What you should do:
For this task, output every entry below exactly and omit the pictures.

Stored items
++++++
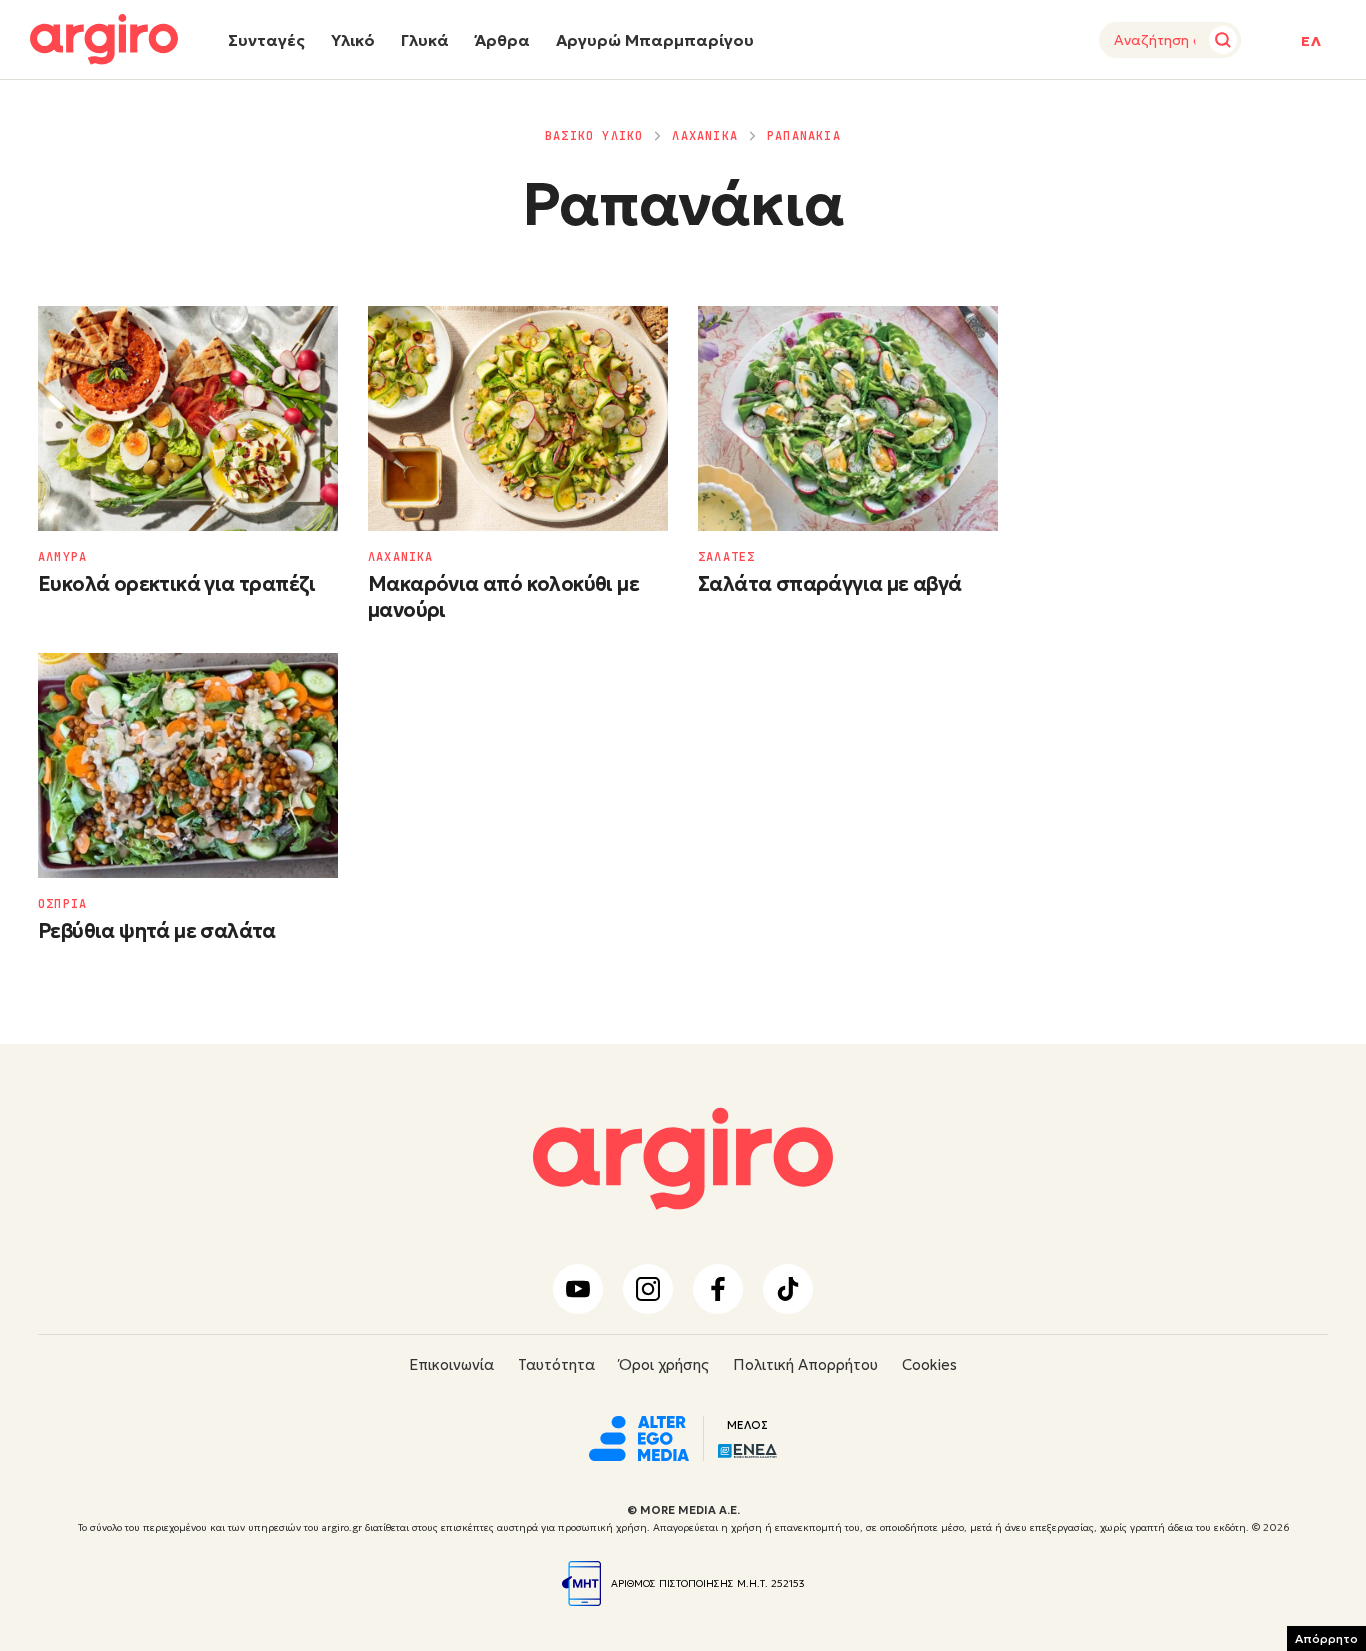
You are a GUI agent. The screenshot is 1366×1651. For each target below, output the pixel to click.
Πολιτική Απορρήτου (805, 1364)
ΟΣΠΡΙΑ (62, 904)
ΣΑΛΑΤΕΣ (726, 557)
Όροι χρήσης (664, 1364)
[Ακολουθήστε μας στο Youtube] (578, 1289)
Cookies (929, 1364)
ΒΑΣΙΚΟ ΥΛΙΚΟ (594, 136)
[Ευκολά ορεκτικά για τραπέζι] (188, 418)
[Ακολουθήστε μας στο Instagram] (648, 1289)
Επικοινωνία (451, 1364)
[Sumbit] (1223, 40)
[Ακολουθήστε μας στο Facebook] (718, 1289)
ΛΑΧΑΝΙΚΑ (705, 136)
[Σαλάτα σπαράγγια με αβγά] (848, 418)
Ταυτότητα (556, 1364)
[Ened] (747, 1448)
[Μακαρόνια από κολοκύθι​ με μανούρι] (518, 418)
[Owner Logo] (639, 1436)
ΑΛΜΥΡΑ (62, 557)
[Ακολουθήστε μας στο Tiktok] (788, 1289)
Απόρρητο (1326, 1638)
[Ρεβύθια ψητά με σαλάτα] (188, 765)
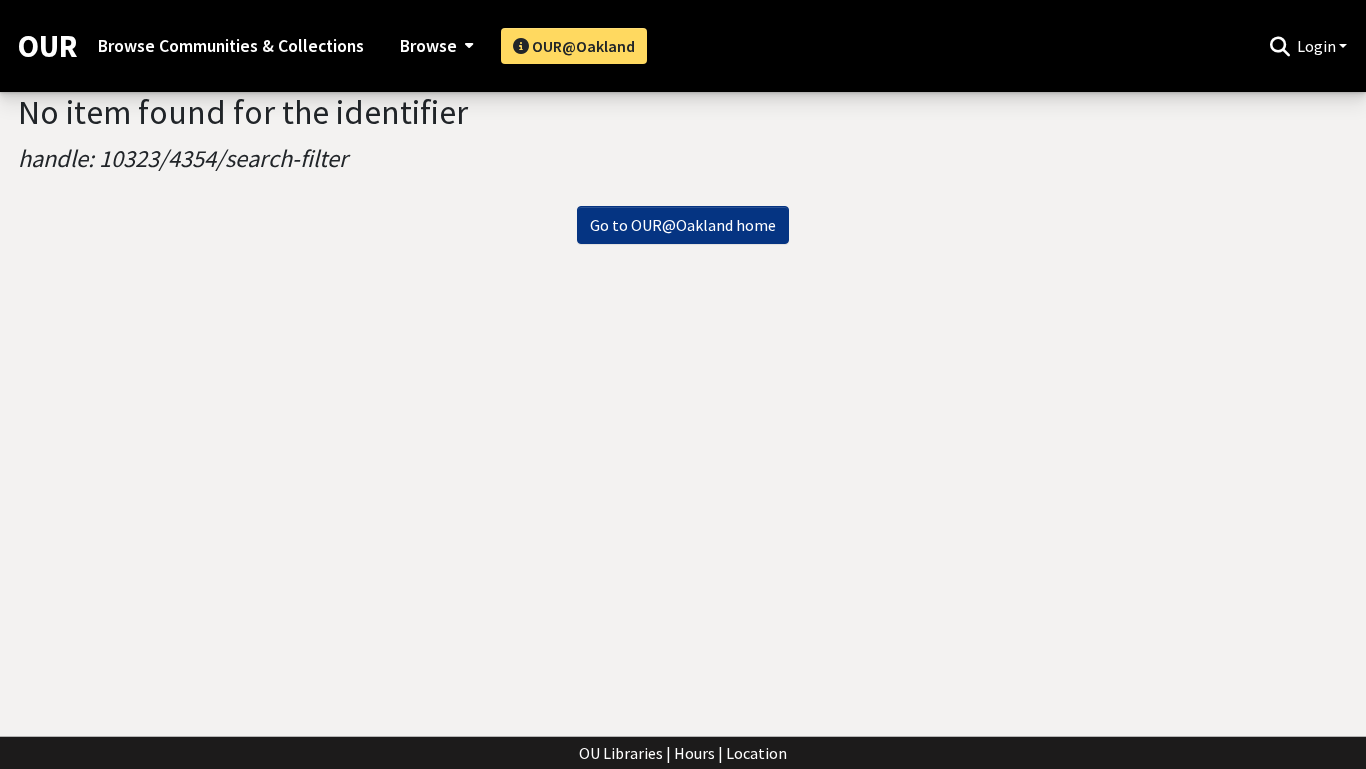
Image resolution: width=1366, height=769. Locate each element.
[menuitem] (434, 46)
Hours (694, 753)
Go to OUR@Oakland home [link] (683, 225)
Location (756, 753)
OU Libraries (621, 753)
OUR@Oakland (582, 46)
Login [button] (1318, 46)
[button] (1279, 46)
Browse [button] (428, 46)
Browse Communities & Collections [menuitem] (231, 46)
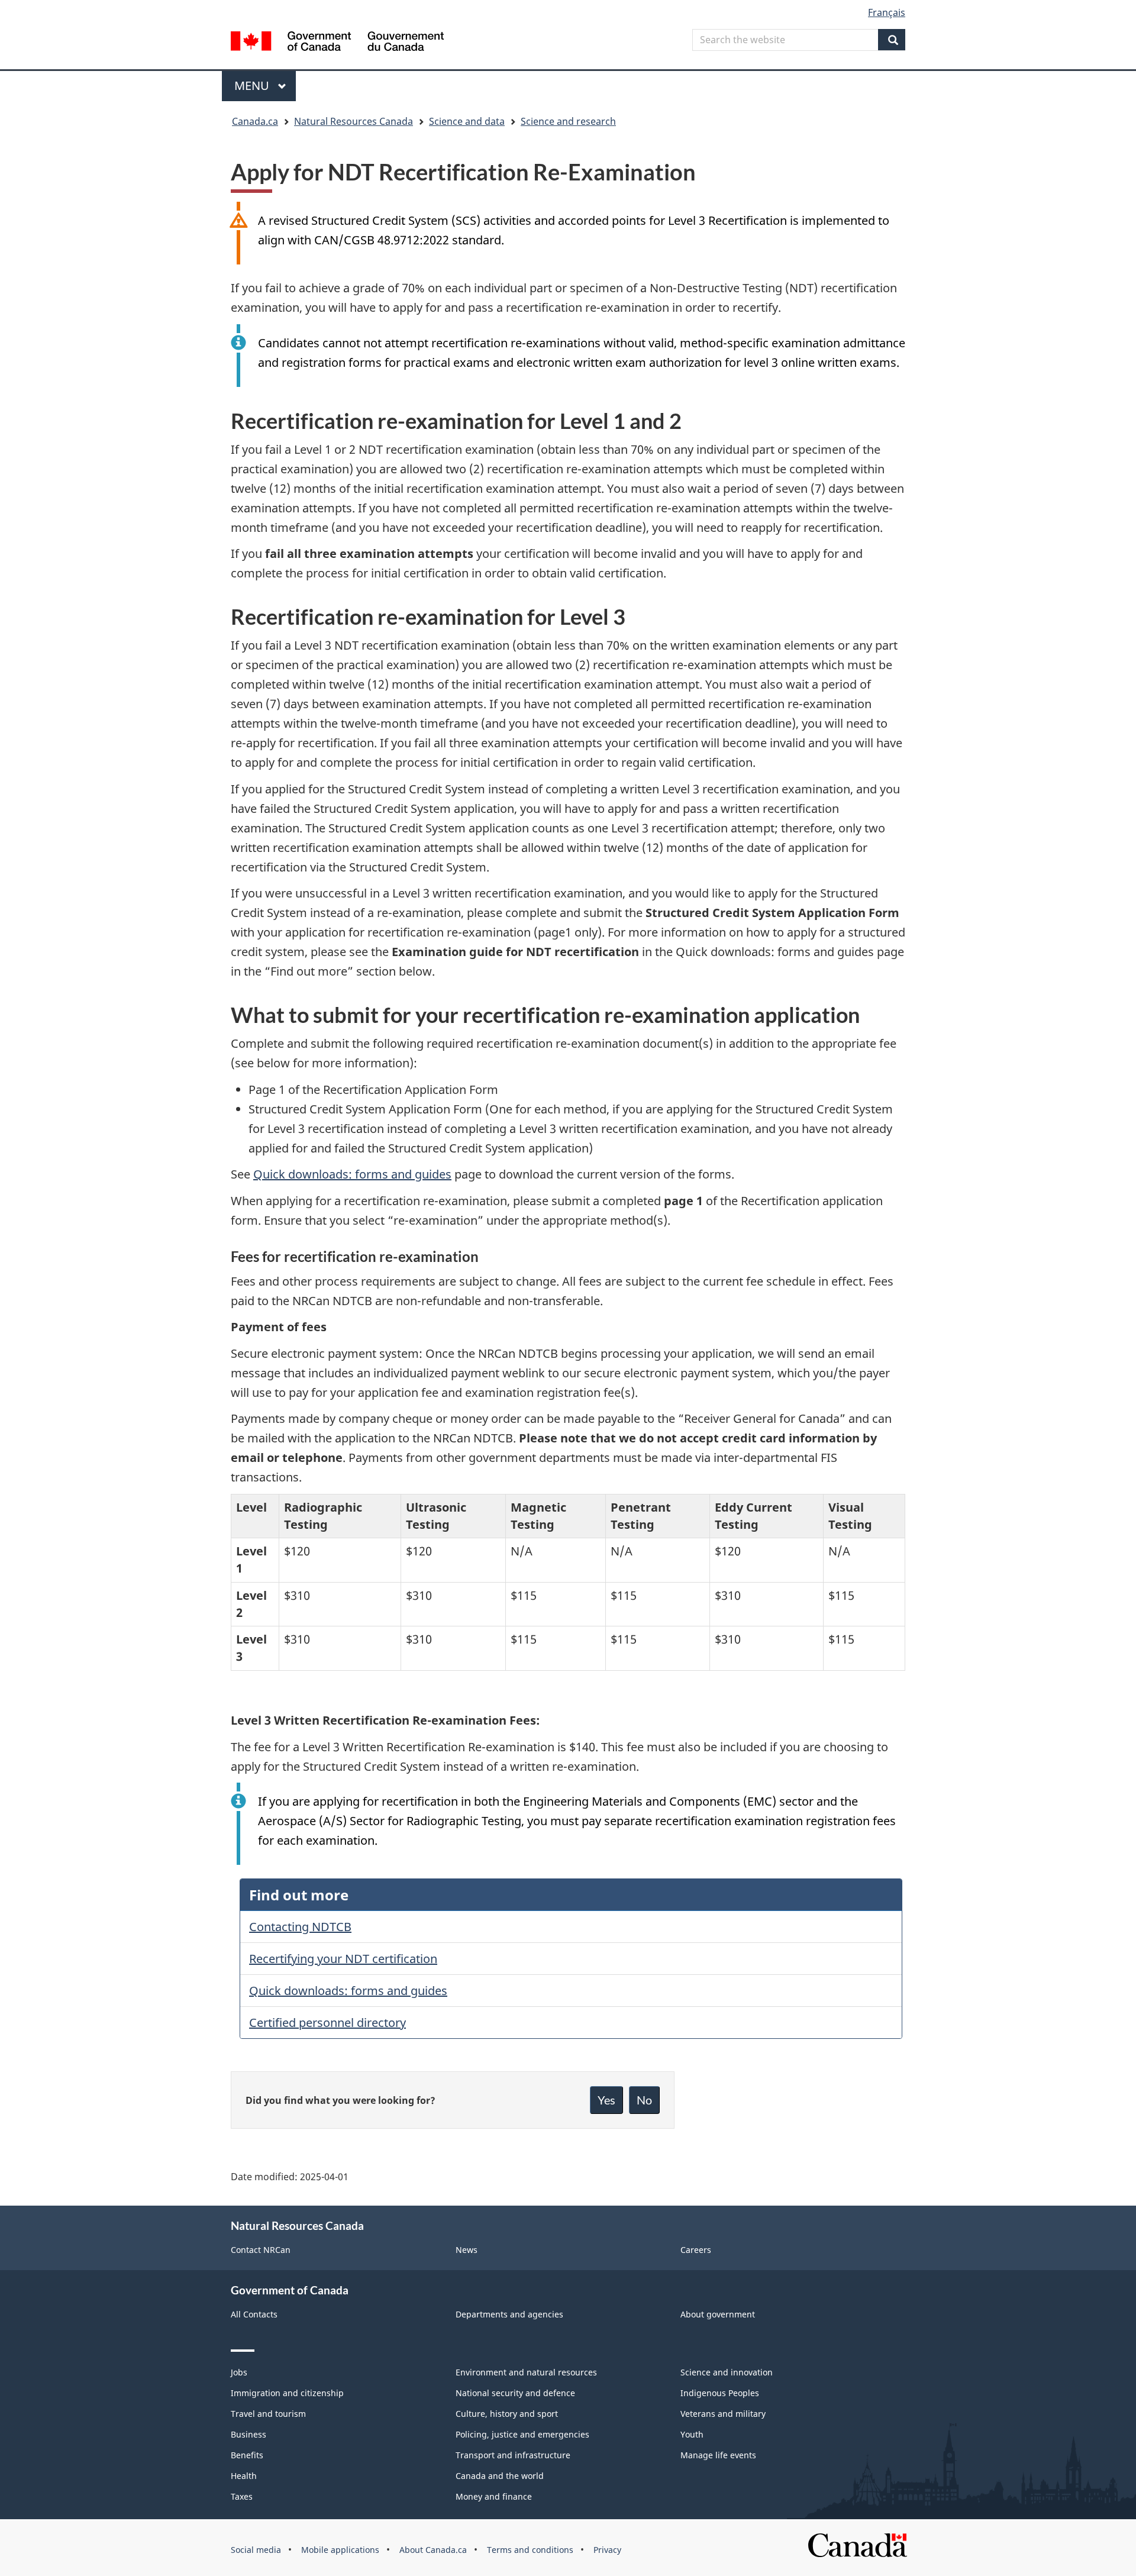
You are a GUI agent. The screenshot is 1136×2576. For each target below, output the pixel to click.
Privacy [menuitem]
++++++
Answer below:
You are a GUI agent. The screenshot is 1366×1651. For each target below, output the pixel to click.
Πολιτική Απορρήτου (805, 1364)
ΟΣΠΡΙΑ (62, 904)
ΣΑΛΑΤΕΣ (726, 557)
Όροι χρήσης (664, 1364)
[Ακολουθήστε μας στο Youtube] (578, 1289)
Cookies (929, 1364)
ΒΑΣΙΚΟ ΥΛΙΚΟ (594, 136)
[Ευκολά ορεκτικά για τραπέζι] (188, 418)
[Ακολουθήστε μας στο Instagram] (648, 1289)
Επικοινωνία (451, 1364)
[Sumbit] (1223, 40)
[Ακολουθήστε μας στο Facebook] (718, 1289)
ΛΑΧΑΝΙΚΑ (705, 136)
[Σαλάτα σπαράγγια με αβγά] (848, 418)
Ταυτότητα (556, 1364)
[Ened] (747, 1448)
[Μακαρόνια από κολοκύθι​ με μανούρι] (518, 418)
[Owner Logo] (639, 1436)
ΑΛΜΥΡΑ (62, 557)
[Ακολουθήστε μας στο Tiktok] (788, 1289)
Απόρρητο (1326, 1638)
[Ρεβύθια ψητά με σαλάτα] (188, 765)
Image resolution: width=1366, height=769. Locate each element.
[menuitem] (434, 46)
Hours (694, 753)
Go to OUR@Oakland home [link] (683, 225)
Location (756, 753)
OU Libraries (621, 753)
OUR@Oakland (582, 46)
Login [button] (1318, 46)
[button] (1279, 46)
Browse [button] (428, 46)
Browse Communities & Collections [menuitem] (231, 46)
You are a GUI agent. The screenshot is 1136×2576. For each target below, output the pixel to click.
Privacy [menuitem]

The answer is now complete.